As the issues were framed in Hamdan, the Court had the following options:
1. The Court could have refused to decide the merits on one of several possible grounds. (Justices Scalia, Thomas, and Alito favored this course.)
2. The Court could have said that the relevant statutory provisions and the Geneva Conventions, properly interpreted, authorized the President to try Hamdan in a military commission (and that such trials were constitutionally acceptable). (Justices Scalia, Thomas, and Alito accepted this proposition too.)
3. The Court could have said that the relevant statutory provisions, and the Geneva Conventions, properly interpreted, prohibited such trials -- and that the prohibition of such trials did not unconstitutionally invade the President's power as Commander-in-Chief. (A majority of the Court accepted this proposition for the statutes; for the Geneva Conventions, there was a plurality vote of 4-3 in favor of this proposition, with Justice Kennedy declining to express his view.)
4. The Court could have interpreted the relevant provisions as in 2 above, not only on the basis of their texts, but also by reference to a kind of clear statement principle, requiring unambiguous congressional permission in order for the executive to use military commissions. (No justice explicitly suggested this route.)
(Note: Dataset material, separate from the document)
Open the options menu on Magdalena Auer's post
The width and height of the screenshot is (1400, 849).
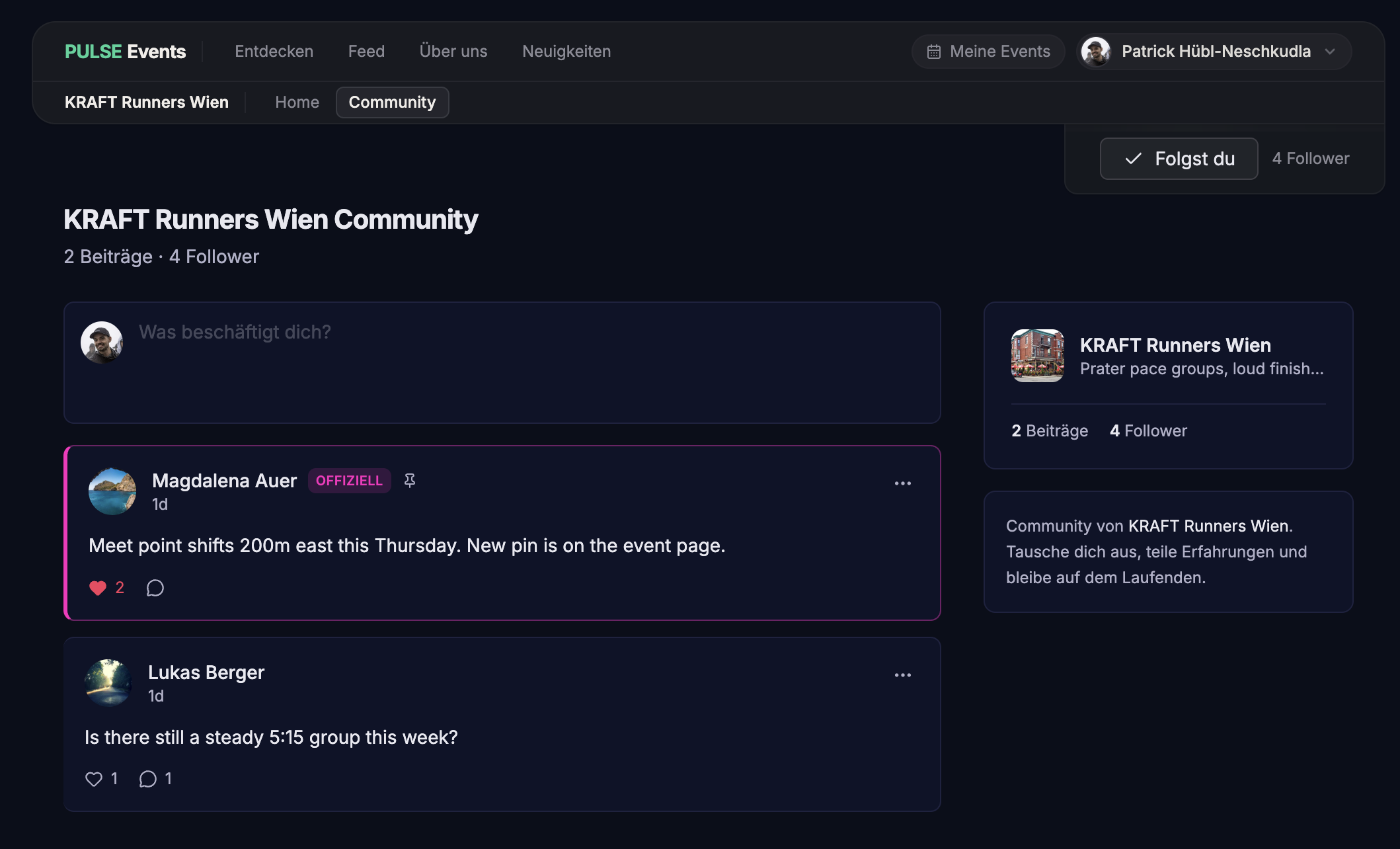[x=903, y=483]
5a. The Court could have interpreted the relevant provisions as in 3 above, not only on the basis of their texts, but also by reference to a kind of clear statement principle, saying that if statutes are not clear, the President, as Commander-in-Chief, is entitled to use military commissions. In other words, Congress must speak clearly if it wants to ban the President from using military commissions. (Justice Thomas' opinion, joined by Justice Scalia on this point but not by Justice Alito, veered toward this position without embracing it.)
5b. A variation on 5a: The Court could have said that according to standard principles of administrative law, the President is authorized to interpret the relevant sources of law, so long as his interpretation is reasonable. (Justice Thomas suggested an approach of this kind to the Geneva Conventions issue.)
6. The Court could have said that the President, as Commander-in-Chief, has the authority to create military commissions whatever Congress says. (No justice suggested this route.)
7. The Court could have said that because of constitutional limits, the President may not create and use this kind of military commission, even if Congress authorizes him to do so. (No justice suggested this route, though it is possible that a due process issue could arise with imaginable military commissions.)